Welcome to the fourth installment in the Amanda Hocking case study series, originally published in 2015, when I had been studying Hocking’s career in order to learn and share the steps she took that led her to her significant level of success in Kindle ebook publishing (and later, signing a traditional book deal with a “real” publisher).
Check out the first three posts in the series, right here:
How did Amanda Hocking choose her niche(s) on Kindle?
Hocking may have begun her writing adventure without a plan, but it was always an intense passion for her to write. She wrote The Trylle Trilogy in 2009, self-published on Amazon’s Kindle Direct Publishing platform the following year. But how did she know where to begin? How did she choose her niche?
Choosing a profitable Kindle ebook niche: Vampires?
Hocking said that in April 2008, she decided to stop messing around. She went to Walmart to check out their bestsellers, which she noted made her work seem a bit dark and too full of angsty teens. But several of the novels that were the best-sellers at the time seemed to have a theme: vampires.
“There were 700 vampire novels,” she says, adding that she told her roommate that she liked vampires and figured she’d write a vampire novel.
She did – in 15 days, and “for good measure,” she says, she went ahead and wrote another. She submitted and queried publishers, but none were interested. She figured the vampire market was a bit too saturated, maybe, and decided to move on.
A change of course: Paranormal romance!
Ultimately, Hocking says, she decided that paranormal romance was her niche, and she ran with it. It was, after all, the one she loved.
She didn’t care that it wasn’t the most popular one – just that it was her favorite. So she did her research, a bit differently this time. She looked up a bunch of books in the genre to see what people were buying, and which ones they weren’t.
Writing her Wikipedia-inspired best-seller
Hocking says she came across a two-line passage on Wikipedia that contained a bit of Scandinavian lore. Those two lines, she writes, inspired her current best-seller, Switched. After that, she saw the Star Trek movie at the theater and came home to write the book. It took her a week to write the book, writing nine hours a day. She says her diet during the time consisted of ravioli, Red Bull, and Sweet tarts.
She finished and edited the book before submitting it to and querying agents. Some of them wanted the book at first, but ultimately rejected it. Still, those who’d read the script again took the time to offer some notes, which she took and used to again improve the script.
She queried again and was rejected again. But she kept working on the second book in the series because, she says, even if no one read it, she had to finish the series. She finished that one, too, and after editing it, gave it out to some beta readers.
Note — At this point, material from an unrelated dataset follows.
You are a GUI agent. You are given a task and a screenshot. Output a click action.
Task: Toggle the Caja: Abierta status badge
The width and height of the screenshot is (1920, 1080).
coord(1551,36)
The “zombie” phase and Ginger Clark
Around then, she says she began following Ginger Clark on Twitter and decided she liked her.
Clark began her career as an agent at Writers House and joined Curtis Brown in 2005. She represented Richard Kadrey, Tim Pratt, Patricia C. Wrede, and the estate of Ursula K. Le Guin, among others. (2021 update) Clark, who recently left her position as vice president at Curtis Brown to found her own agency, Ginger Clark Literary. She is joined by Nicole Eisenbraun (also formerly of Curtis Brown), as agent and translation rights manager.
One day Clark posted an article about the dystopian genre, noting that the sales were up and that zombie books were among the biggest hits with readers. Hocking says that was during her zombie phase, and she’d wanted to write a story about a girl who “kicked a lot of ass.”
That’s when she wrote Hollowland, which she says she did in 3 weeks.
Amanda Hocking on Rejection Burnout
After editing and revising and sending the books to beta readers before revising again, Hocking says she only queried about five agents this time.
“I was getting burnt out on being rejected,” Hocking says. “But these five agents rejected me again.”
Hocking says that after the last round of rejections, her roommate brought up his often-suggested idea of a Carrie-style novel. She finally gave in and wrote it. She entitled it Honalee and decided she wasn’t sending this one to the agents.